Work order: Beginning at the line that holds "Select the #mondaythoughts hashtag", transcribe each line exactly through the end of the records, and leave any pictures out.

Exercise material:
•••••

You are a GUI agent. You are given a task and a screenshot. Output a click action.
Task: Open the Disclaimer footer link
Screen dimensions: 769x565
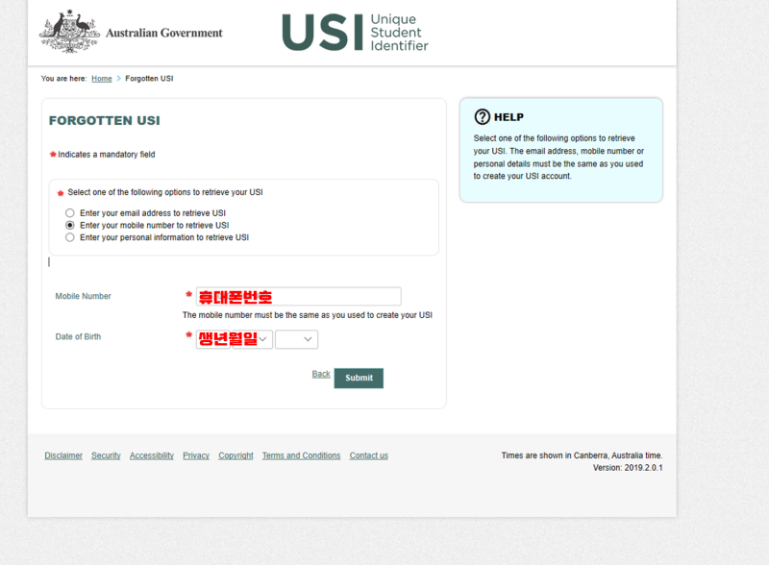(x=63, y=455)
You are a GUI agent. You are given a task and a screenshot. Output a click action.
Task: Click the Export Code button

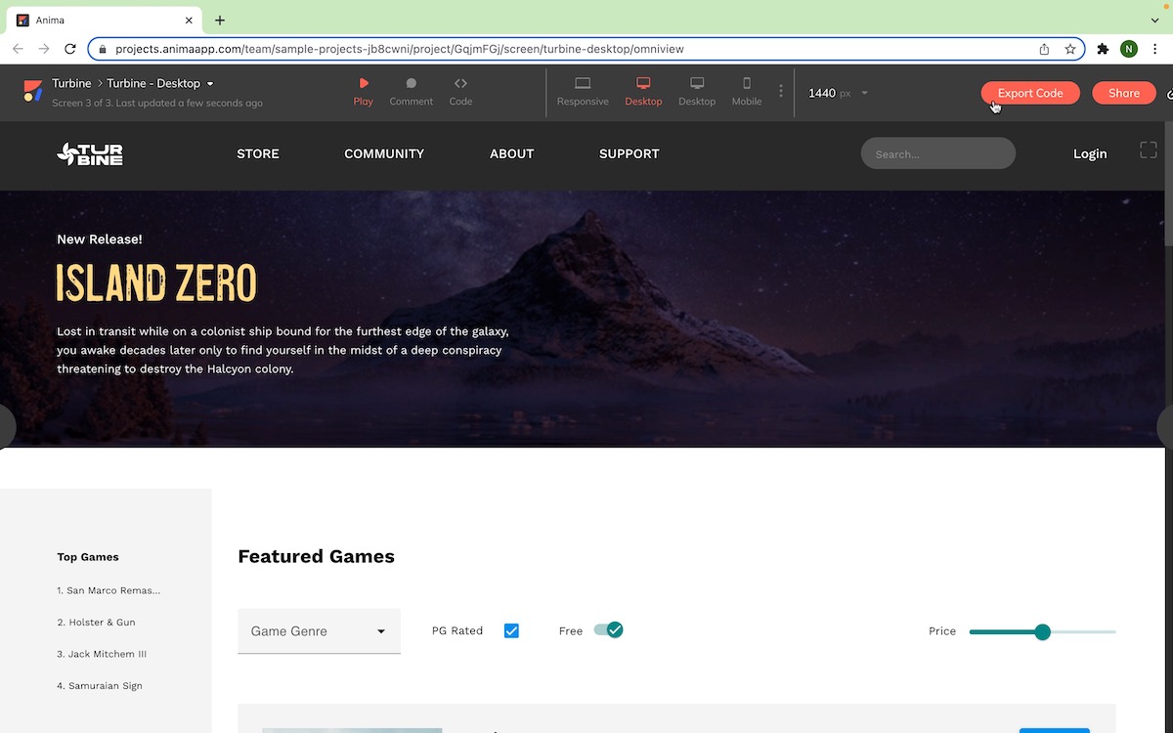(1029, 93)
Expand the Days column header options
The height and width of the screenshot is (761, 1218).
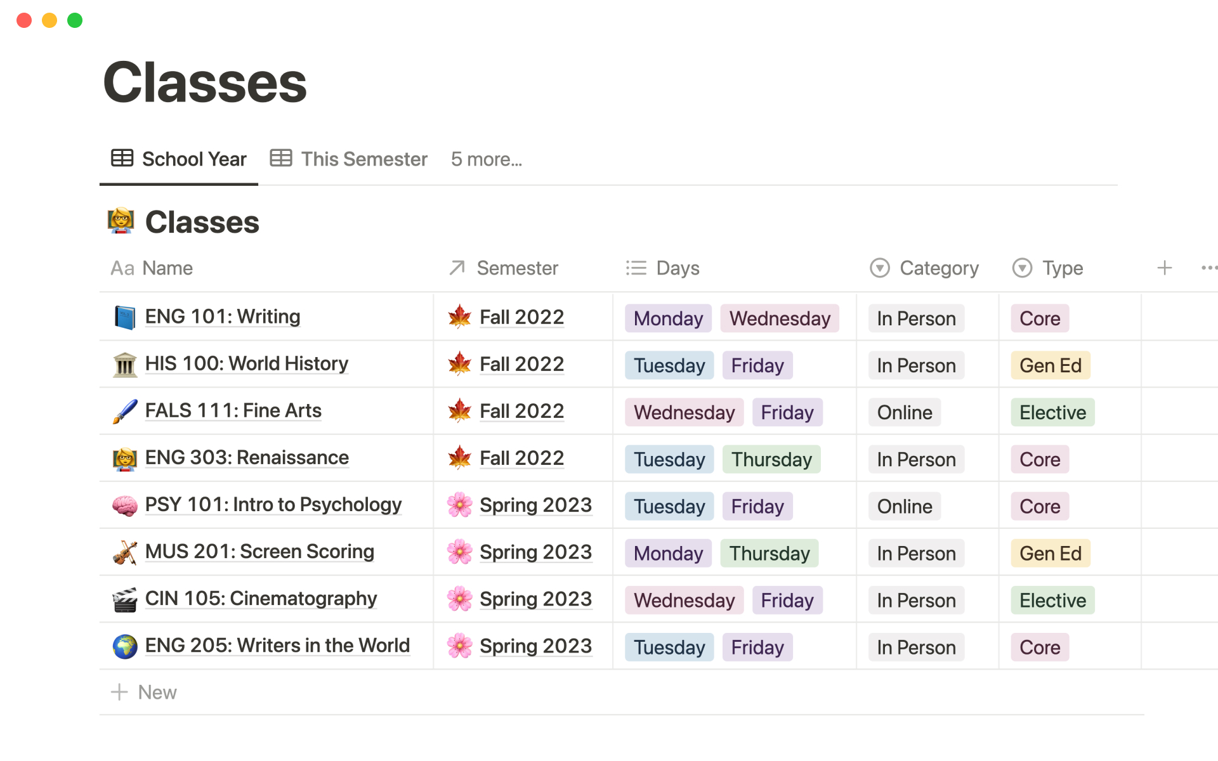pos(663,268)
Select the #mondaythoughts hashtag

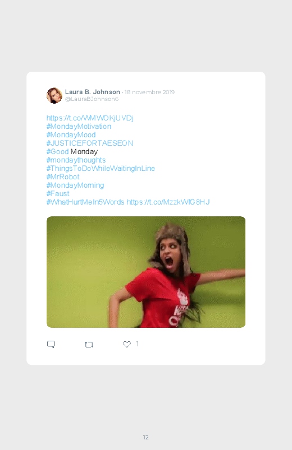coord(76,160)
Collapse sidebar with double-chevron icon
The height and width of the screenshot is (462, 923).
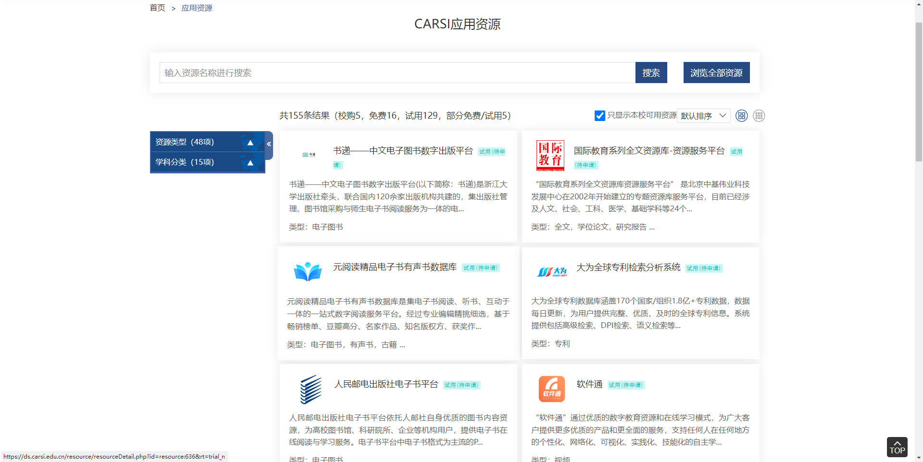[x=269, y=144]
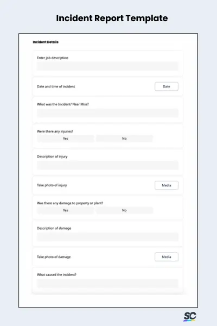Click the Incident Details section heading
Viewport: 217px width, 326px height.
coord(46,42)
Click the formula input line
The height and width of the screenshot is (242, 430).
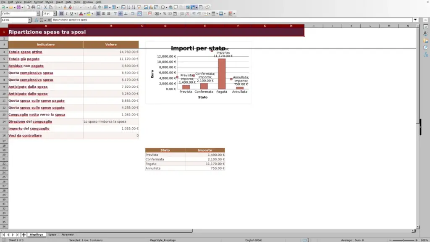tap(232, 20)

•••••

Solved exercise:
Select the #mondaythoughts hashtag

coord(76,160)
Collapse sidebar with double-chevron icon
The height and width of the screenshot is (462, 923).
[x=269, y=144]
Click the Incident Details section heading
Viewport: 217px width, 326px height.
coord(46,42)
Click the formula input line
The height and width of the screenshot is (242, 430).
tap(232, 20)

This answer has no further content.